Start of TASK INPUT

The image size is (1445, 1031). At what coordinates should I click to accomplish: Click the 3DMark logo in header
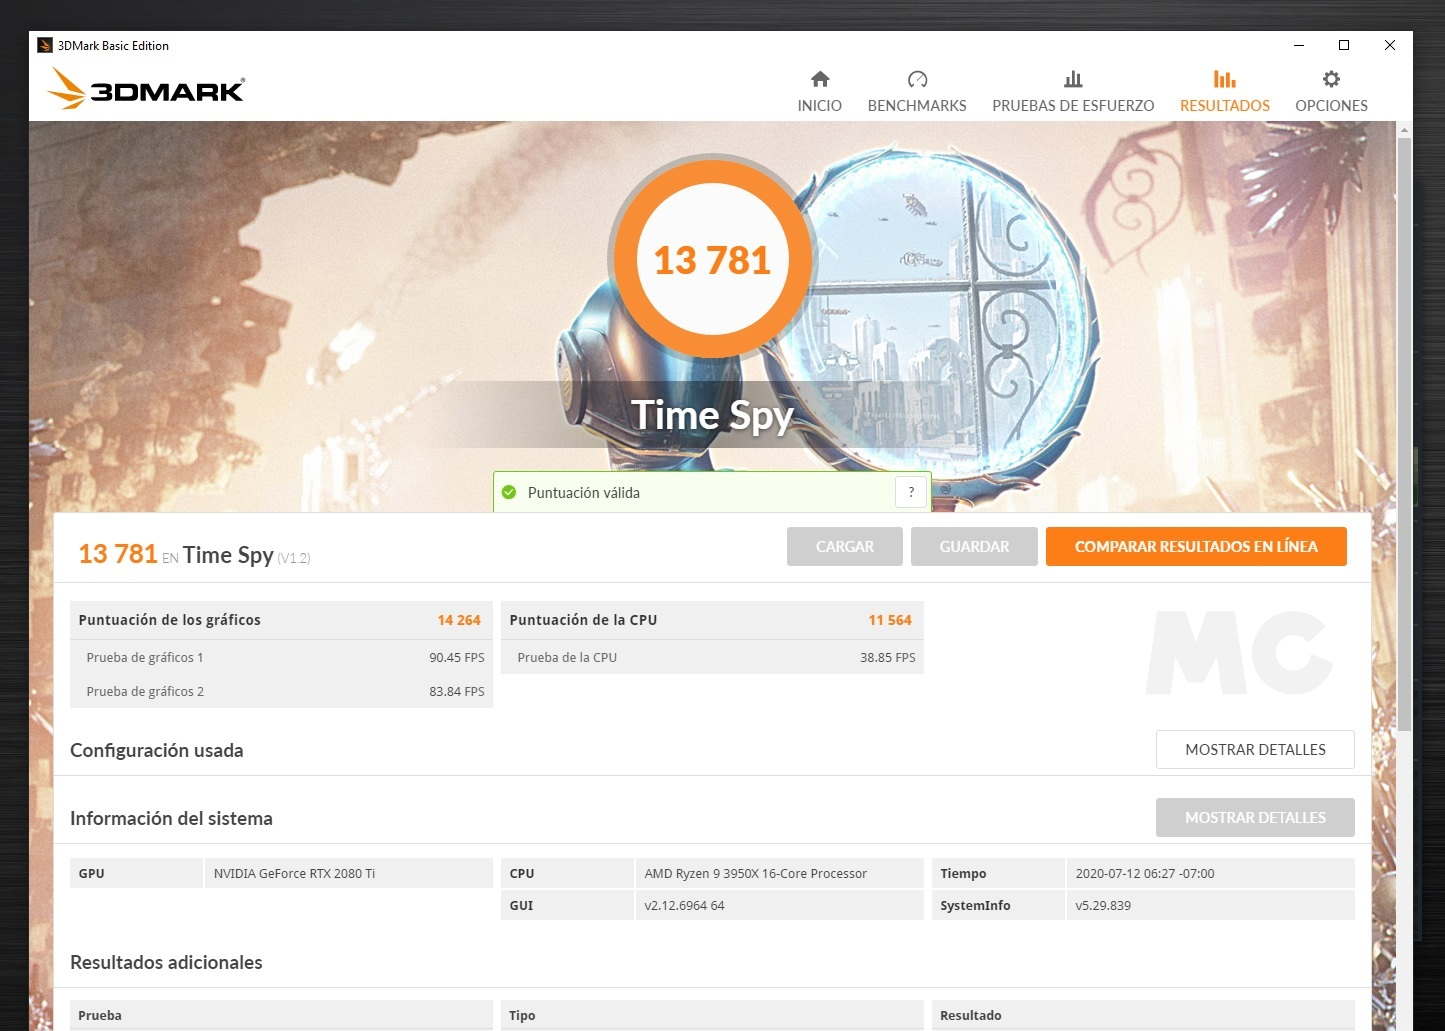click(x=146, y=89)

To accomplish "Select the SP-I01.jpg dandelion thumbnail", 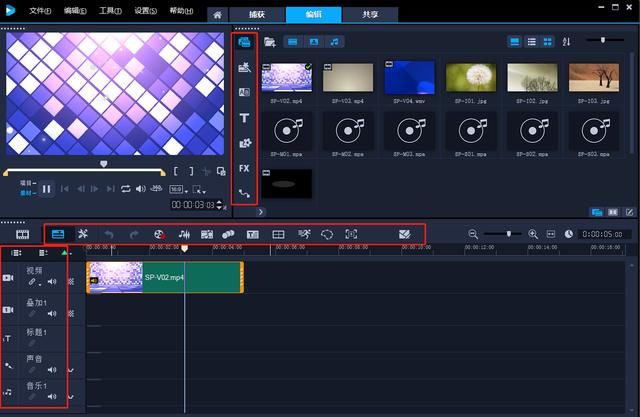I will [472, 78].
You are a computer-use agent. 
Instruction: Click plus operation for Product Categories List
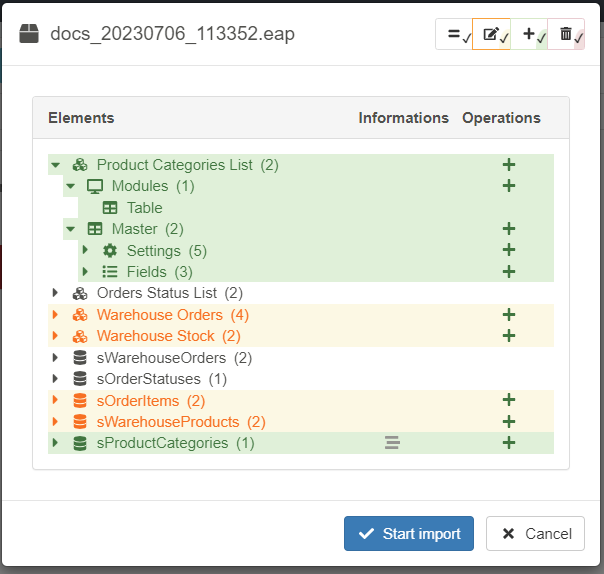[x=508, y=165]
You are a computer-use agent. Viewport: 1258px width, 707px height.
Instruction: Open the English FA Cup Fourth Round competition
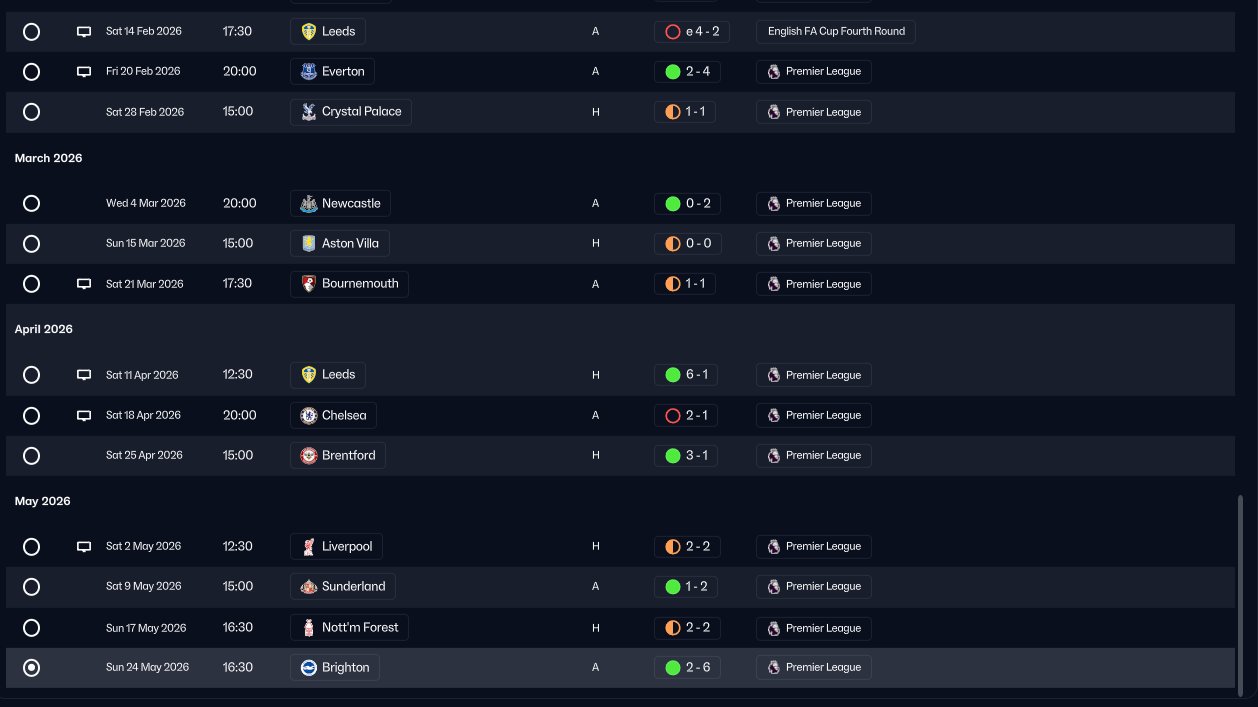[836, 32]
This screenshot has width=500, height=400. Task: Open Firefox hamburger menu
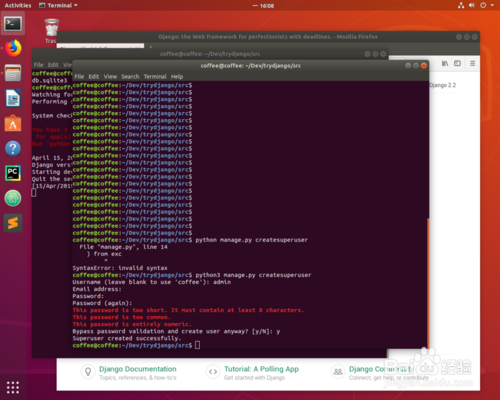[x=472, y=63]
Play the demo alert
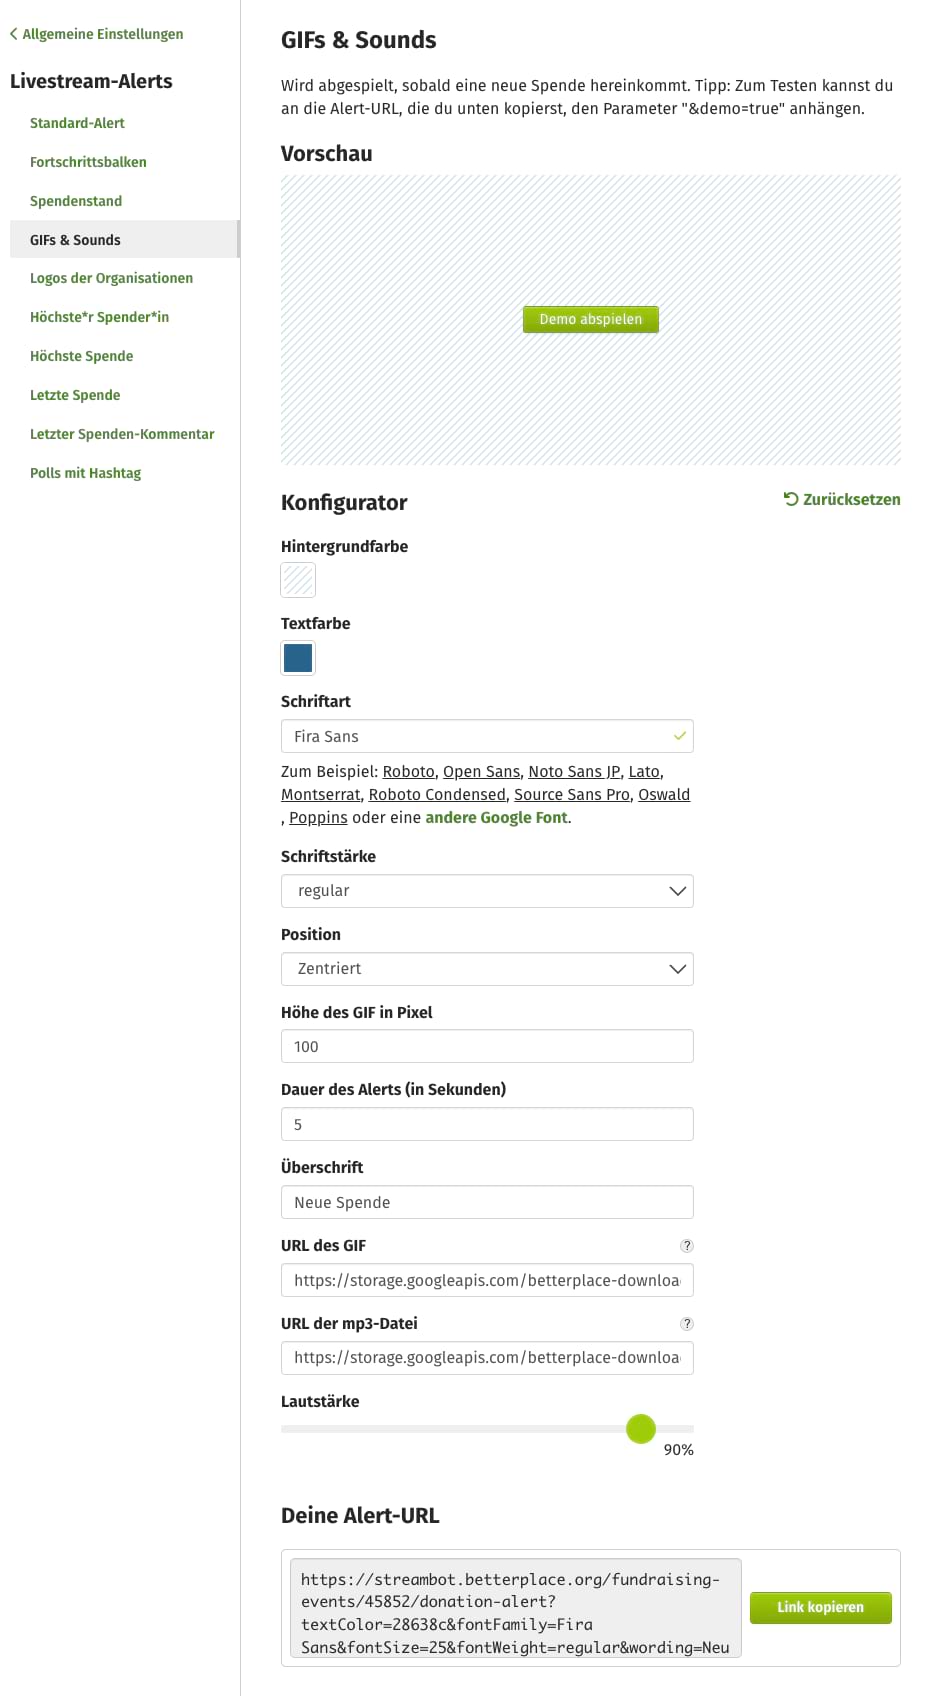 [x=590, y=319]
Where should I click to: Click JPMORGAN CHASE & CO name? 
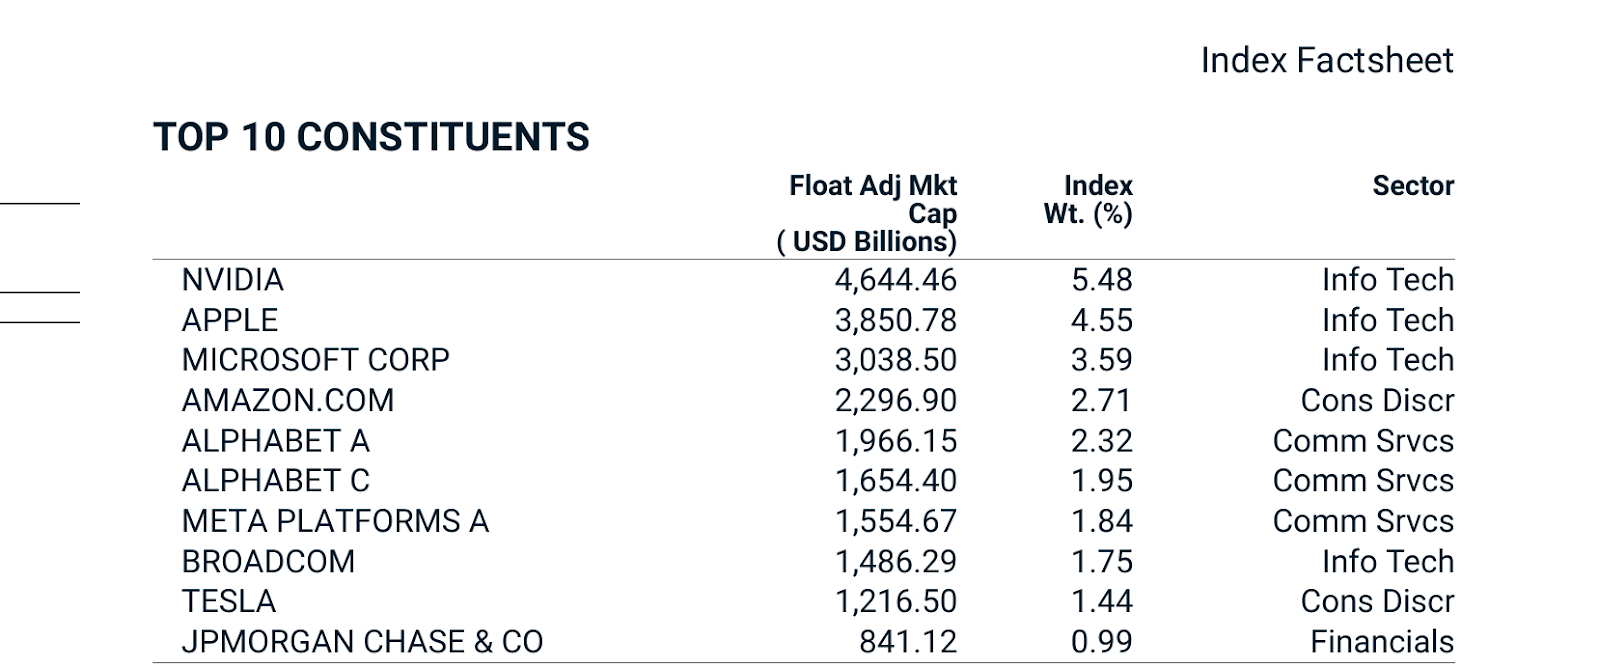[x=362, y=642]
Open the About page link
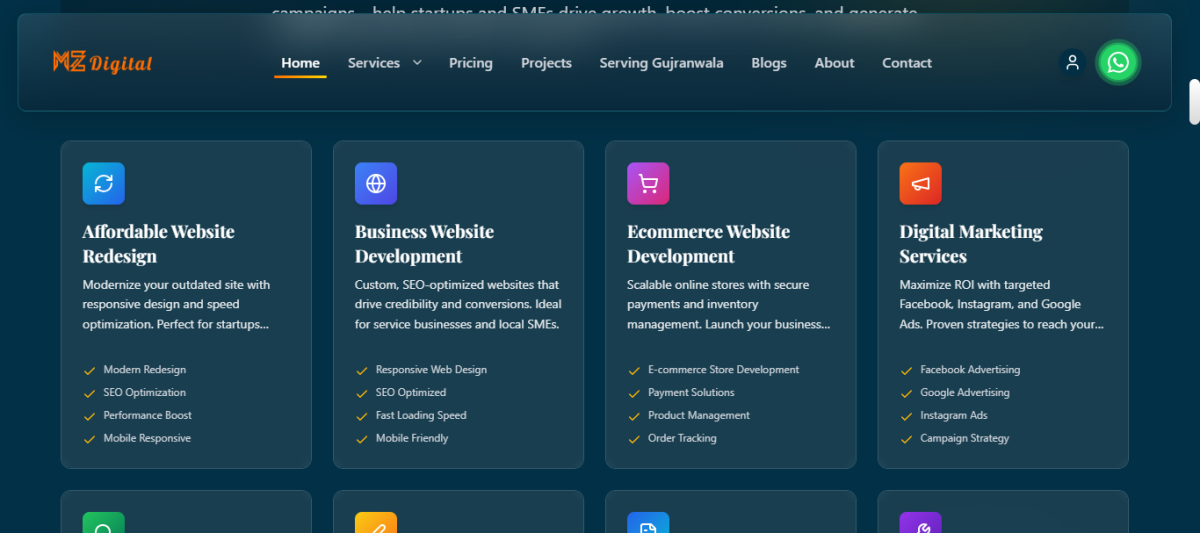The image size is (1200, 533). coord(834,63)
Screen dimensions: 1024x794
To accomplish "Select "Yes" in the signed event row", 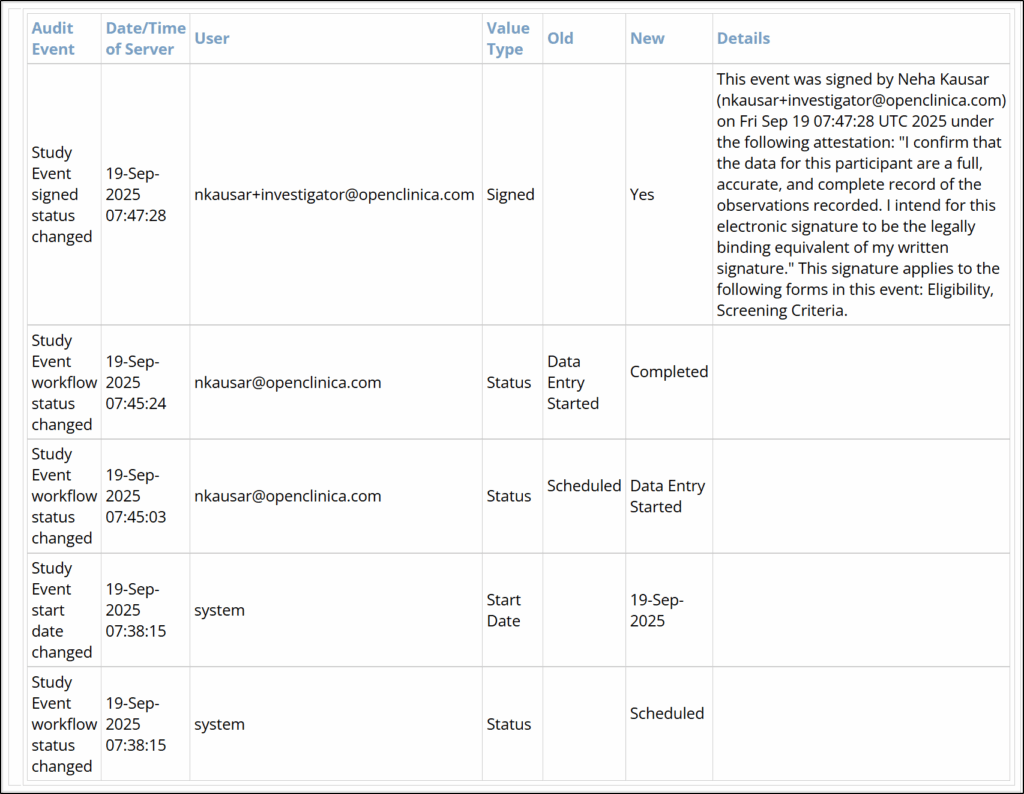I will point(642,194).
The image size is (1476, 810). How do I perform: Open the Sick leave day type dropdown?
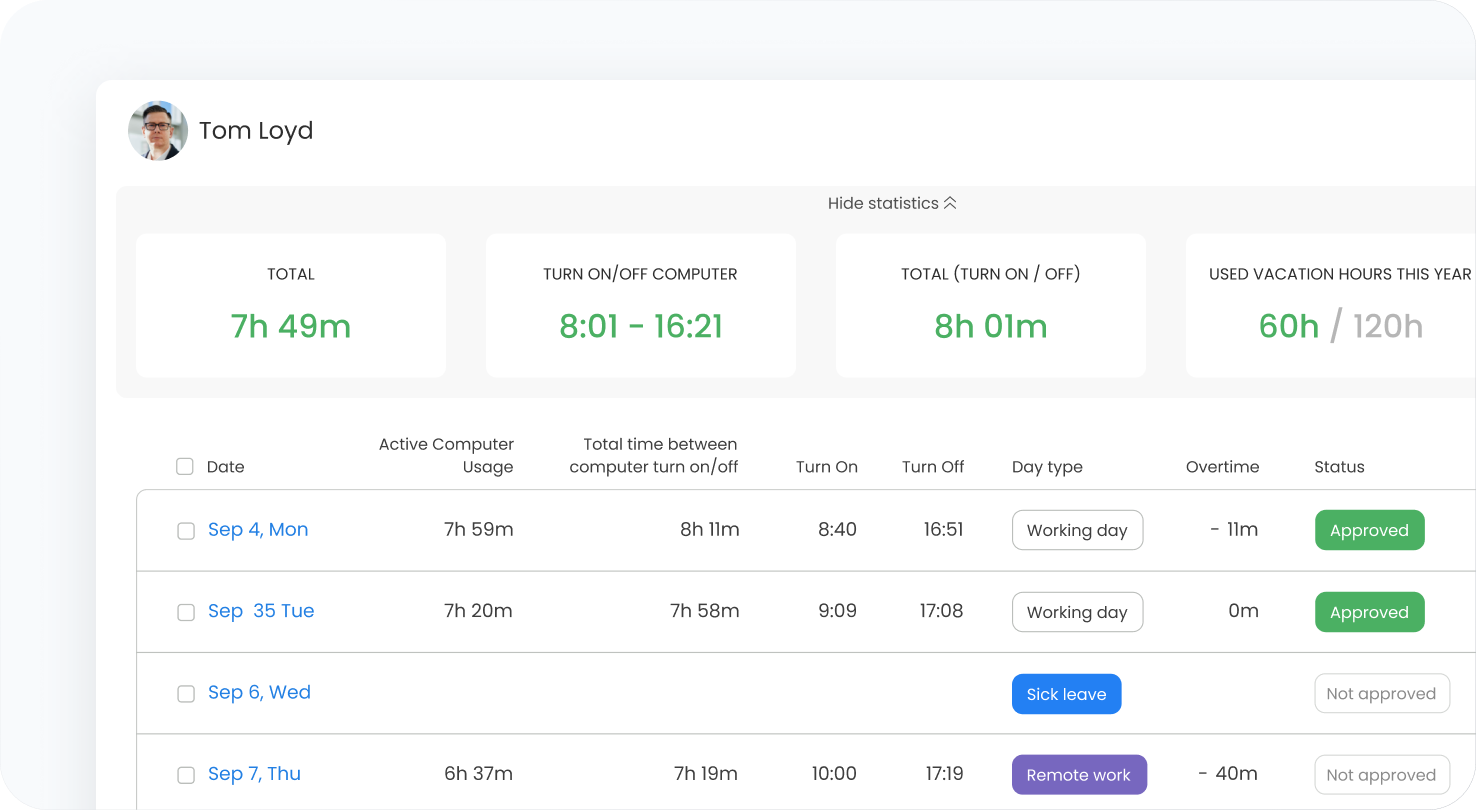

End of TASK INPUT

> _YOUR ASSIGNMENT_: Reproduce every line above that contains the string "agent".

> _EXERCISE OUTPUT_:
You are a computer-use agent. 
You are a computer-use agent. Viewport: 1258px width, 707px height.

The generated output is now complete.